**EXCERPT PROVIDED:**
The couple, who will celebrate 16 years together this summer, had toyed with the notion of becoming parents throughout their relationship.
Parenthood was something from which the pair thought they and their children would benefit. So began the process of examining options – adoption, fostering, surrogacy – and preparing for a moment, as it turned out, one can never fully prepare for.
They chose surrogacy to bring their son Max, 2, and Vivian, 1, into their lives. Along the way, they’ve confronted challenges and celebrated triumphs every couple – gay or straight – meets in parenthood: potty training, diaper rash, temper tantrums, first words, sleepless nights and the joy of watching their children learn and grow.
Sunday, Matys and Gleason, along with a growing number of gay men, will celebrate Father’s Day with their children.
The impact of seeing and holding their children for the first time is still fresh.
“It is overwhelming,” Gleason said, of holding Max for the first time. “That’s a word that gets used a lot, but there are those moments that are truly all-consuming. I felt an unbelievable sense of responsibility to have this very small life in my hands that is completely dependent on me for his continued existence and it really is … overwhelming. It’s the most of everything – the most joyous, the most frustrating, the most incredible, the most tiring, the most of everything. Particularly with your first child, it’s exhilarating and at the same time terrifying.”
Matys agreed.
“Becoming a parent forever changes your perspective on the world,” Matys said. “When Max and Vivian were both handed to us, it was just as emotional an experience as it would be for any other parent. You’re given this life that you must cultivate, teach, train, love, care for, and when you’re being thrown up on in the middle of the night, you love them just as much as when they say the cutest darn thing you’ve ever heard.”

**STATED EXERCISE A:** Write out everything in the records from the line containing "The width and height of the screenshot is (914, 556)." down to the end of the records, keeping each request line, and increase every coordinate in the answers by 92.
The Father's Day excerpt above and the records that come next are unrelated material.

**DATA LINES:**
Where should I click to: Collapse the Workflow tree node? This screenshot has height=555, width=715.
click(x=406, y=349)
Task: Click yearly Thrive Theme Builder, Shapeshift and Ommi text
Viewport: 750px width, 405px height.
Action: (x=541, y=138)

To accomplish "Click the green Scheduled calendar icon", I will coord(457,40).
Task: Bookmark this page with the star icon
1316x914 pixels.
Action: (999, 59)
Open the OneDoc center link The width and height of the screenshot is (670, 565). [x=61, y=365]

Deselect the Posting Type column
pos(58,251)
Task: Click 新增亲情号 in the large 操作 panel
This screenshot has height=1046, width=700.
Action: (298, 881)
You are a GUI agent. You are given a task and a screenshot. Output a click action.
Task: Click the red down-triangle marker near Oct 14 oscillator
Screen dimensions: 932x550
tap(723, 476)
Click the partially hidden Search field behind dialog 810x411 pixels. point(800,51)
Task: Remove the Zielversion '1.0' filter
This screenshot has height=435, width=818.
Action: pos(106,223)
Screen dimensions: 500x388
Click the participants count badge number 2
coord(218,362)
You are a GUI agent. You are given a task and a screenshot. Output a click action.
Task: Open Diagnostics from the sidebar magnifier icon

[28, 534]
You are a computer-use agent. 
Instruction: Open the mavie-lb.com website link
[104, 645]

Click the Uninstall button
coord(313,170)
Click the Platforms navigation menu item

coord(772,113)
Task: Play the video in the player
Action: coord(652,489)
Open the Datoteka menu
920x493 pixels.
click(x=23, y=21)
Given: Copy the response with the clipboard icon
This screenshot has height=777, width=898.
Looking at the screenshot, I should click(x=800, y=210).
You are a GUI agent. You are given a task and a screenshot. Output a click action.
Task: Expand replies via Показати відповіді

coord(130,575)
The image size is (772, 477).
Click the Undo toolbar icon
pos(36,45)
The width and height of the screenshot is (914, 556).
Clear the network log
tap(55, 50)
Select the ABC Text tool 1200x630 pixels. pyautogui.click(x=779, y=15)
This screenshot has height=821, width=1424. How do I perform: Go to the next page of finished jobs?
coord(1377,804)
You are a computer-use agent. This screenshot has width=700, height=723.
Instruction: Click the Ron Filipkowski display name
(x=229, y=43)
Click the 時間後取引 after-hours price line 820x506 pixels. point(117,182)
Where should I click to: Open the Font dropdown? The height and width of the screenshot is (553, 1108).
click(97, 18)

**STATED EXERCISE B:** Reproduce word for word everything in the Father's Day excerpt from "Sunday, Matys and" down to "is still fresh.".

**WORKED SOLUTION A:**
The width and height of the screenshot is (914, 556).
Clear the network log
tap(147, 142)
Select the ABC Text tool 1200x630 pixels. pyautogui.click(x=871, y=107)
This screenshot has height=821, width=1424. How do I perform: Go to the next page of finished jobs?
coord(1469,896)
You are a computer-use agent. This screenshot has width=700, height=723.
Instruction: Click the Ron Filipkowski display name
(x=321, y=135)
Click the 時間後取引 after-hours price line 820x506 pixels. point(209,274)
Where should I click to: Open the Font dropdown? The height and width of the screenshot is (553, 1108).
click(189, 110)

**WORKED SOLUTION B:**
Sunday, Matys and Gleason, along with a growing number of gay men, will celebrate Father’s Day with their children.
The impact of seeing and holding their children for the first time is still fresh.